Derrida justifies his stance on violence towards animals when he says: “to understand that although animals cannot be placed under concepts like citizen, consciousness linked with speech, subject, etc., they are not for all that without a ‘right.’ It’s the very concept of right that will have to be ‘rethought'” (Derrida 74). I believe what he means is that “rights” are a human conception so even if humane equalizing of animals is somehow universally legalized and practiced, there’s still no escaping human-laced justifications and notions. I’m just now recognizing that the word humane, a word we commonly associate with the treatment of animals and prisoners whom we treat like animals, has the root word of “human” in it. Merriam-Webster’s definition of the word even includes the phrase “humanistic culture!” Now I can’t stop thinking about this word and I am realizing that to treat someone humanely is “good,” but to treat someone like an animal is “bad,” and I think this is precisely the problem that Derrida is trying to shed light on.
Cary Wolfe quotes Cora Kaplan when she explains the similarly problematic humanistic treatment of people with disabilities: “‘human anomaly . . . continues to trouble the rhetoric of liberal individualism, testing both its ethics of tolerance and its fetishization of autonomy and agency as conditions of human status and civic participation” (138).
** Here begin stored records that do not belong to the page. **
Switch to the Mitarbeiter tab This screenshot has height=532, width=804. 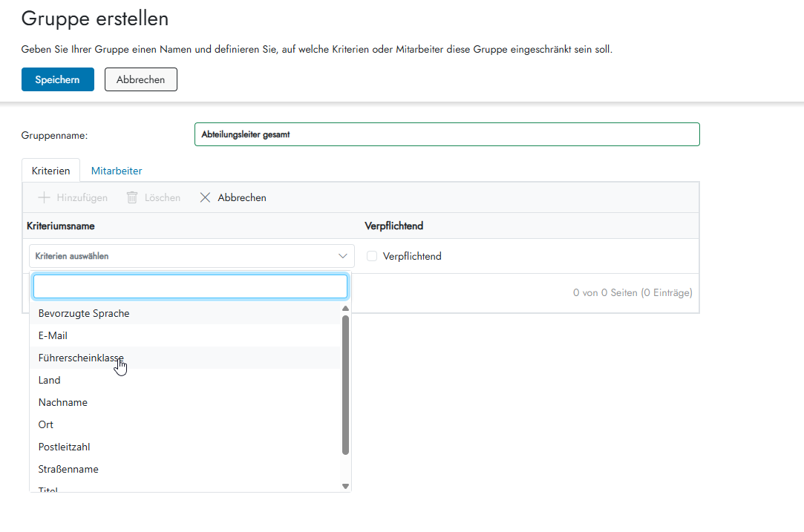coord(117,171)
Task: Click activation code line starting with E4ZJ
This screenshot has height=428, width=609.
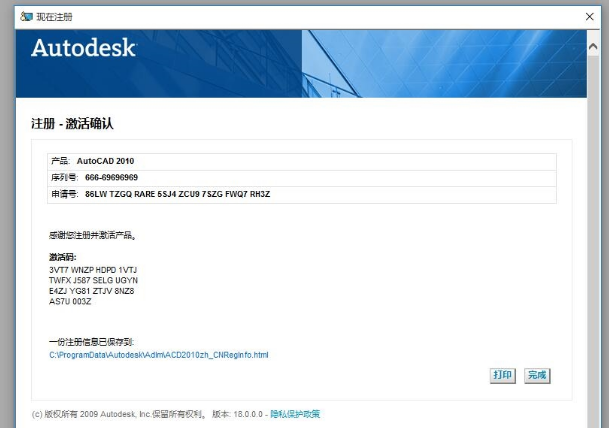Action: click(x=92, y=291)
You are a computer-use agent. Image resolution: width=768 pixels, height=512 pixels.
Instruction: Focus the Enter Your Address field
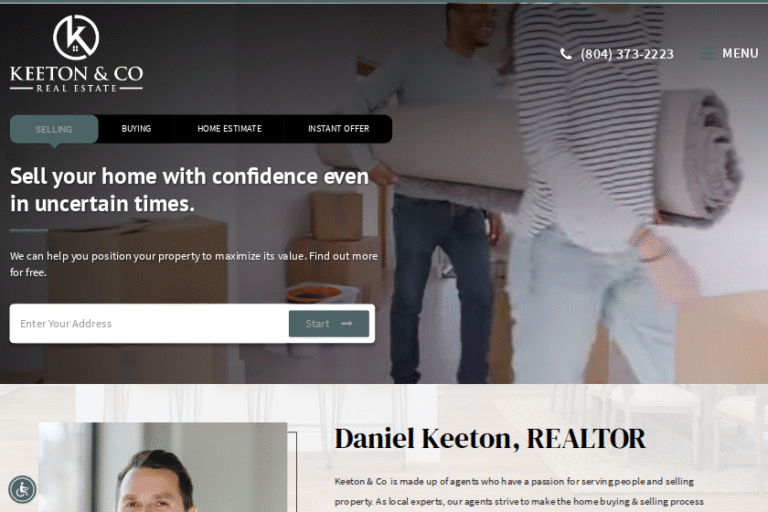coord(149,323)
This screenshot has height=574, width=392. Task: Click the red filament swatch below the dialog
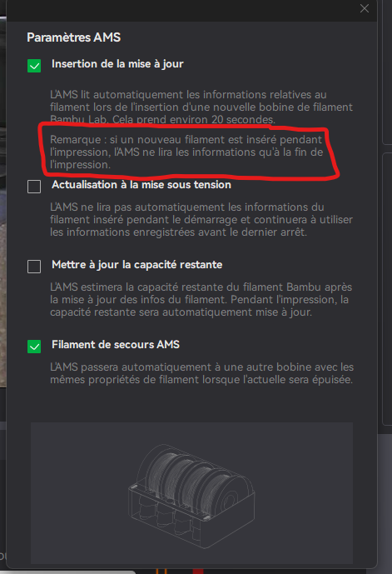coord(198,571)
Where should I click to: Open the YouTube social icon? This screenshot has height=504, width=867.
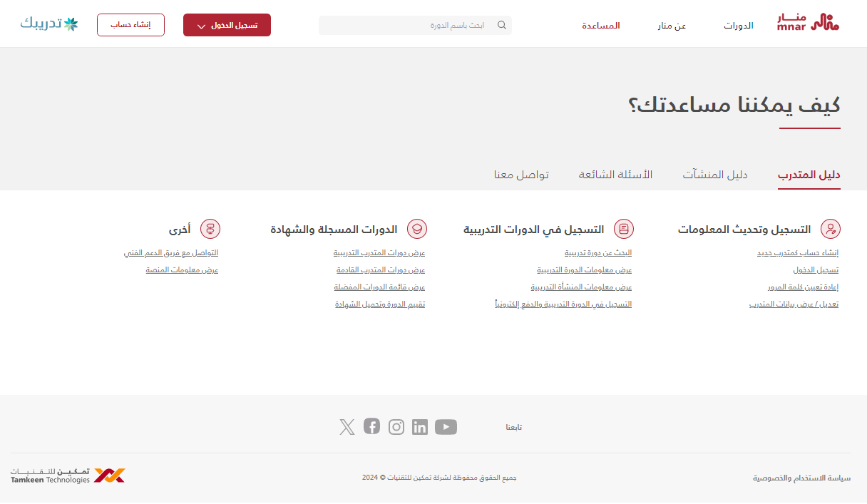point(446,427)
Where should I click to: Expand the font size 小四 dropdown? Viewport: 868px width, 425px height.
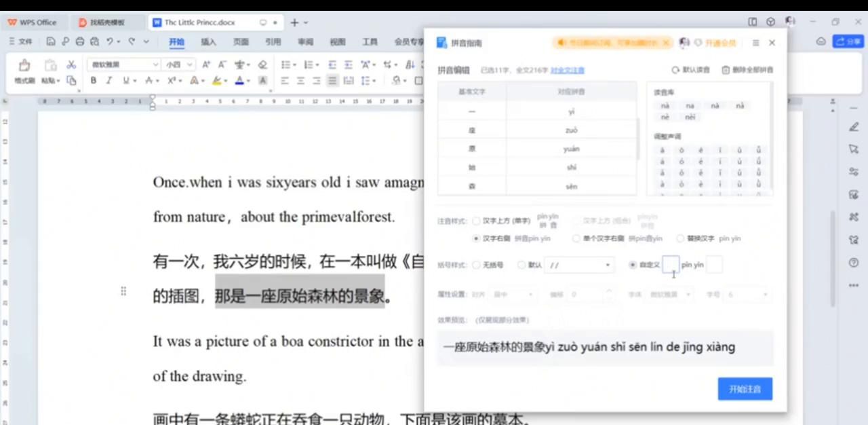[x=189, y=64]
As I shared in class, even something as little as changing autistic from an adjective that infers an entire being to something like with autism which only suggests a piece of a larger identity, can be rhetorically powerful and change the way how society views and treats people with disabilities and even animals. Taking an example from above, I would suggest that in a perfect posthuman society, when talking about the treatment of an animal, the term animally would replace humanely and humanely would only be used to describe the treatment of humans. I could take it one step further and also suggest that in the perfect posthuman society, that the practice of bestowing human names (or really any sort of name at all) upon animals would cease to exist since this is an act of forcing a human practice onto a nonhuman entity that wouldn’t otherwise recieve a vocalized label. But thus comes the question of “but where would we go from there?” that I have come to many times throughout this semester, because it’s not like humans are going to/would be able to incorporate animal sounds into vocalized communication–the posthuman condition, I’ve come to realize, is cyclical in nature and hopeless to define.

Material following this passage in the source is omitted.